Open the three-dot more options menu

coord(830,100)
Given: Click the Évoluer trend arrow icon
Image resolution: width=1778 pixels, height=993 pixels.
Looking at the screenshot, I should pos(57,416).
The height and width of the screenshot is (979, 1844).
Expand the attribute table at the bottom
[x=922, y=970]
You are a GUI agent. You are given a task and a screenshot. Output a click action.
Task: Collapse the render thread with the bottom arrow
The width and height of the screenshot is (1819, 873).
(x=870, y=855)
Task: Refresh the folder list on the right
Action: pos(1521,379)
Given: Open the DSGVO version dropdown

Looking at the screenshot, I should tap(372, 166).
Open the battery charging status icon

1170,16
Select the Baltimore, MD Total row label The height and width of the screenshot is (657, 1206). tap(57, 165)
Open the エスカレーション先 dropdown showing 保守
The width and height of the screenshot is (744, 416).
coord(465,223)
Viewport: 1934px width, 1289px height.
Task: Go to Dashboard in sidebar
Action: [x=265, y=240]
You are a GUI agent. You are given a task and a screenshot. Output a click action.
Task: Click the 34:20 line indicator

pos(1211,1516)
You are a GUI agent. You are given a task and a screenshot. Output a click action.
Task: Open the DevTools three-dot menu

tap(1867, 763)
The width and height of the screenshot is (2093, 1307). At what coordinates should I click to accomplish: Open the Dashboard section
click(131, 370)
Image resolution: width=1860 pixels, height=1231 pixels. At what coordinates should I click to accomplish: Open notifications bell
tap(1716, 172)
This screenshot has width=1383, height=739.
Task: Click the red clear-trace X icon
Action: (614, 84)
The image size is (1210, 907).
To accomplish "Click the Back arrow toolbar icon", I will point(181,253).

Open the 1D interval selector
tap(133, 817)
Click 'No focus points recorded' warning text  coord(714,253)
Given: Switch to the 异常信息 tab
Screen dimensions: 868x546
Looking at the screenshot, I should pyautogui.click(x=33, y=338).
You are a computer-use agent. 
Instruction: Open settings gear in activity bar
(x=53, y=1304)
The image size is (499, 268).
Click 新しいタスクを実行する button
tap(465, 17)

┄┄┄┄┄┄

▶ WHAT TO WORK ON: Retype the lines beginning at the one containing "You are a computer-use agent." and ending at the final line of the material, both included.

▶ YOUR RESPONSE:
You are a computer-use agent. 
Instruction: Open settings gear in activity bar
(x=53, y=1304)
The image size is (499, 268).
Click 新しいタスクを実行する button
tap(465, 17)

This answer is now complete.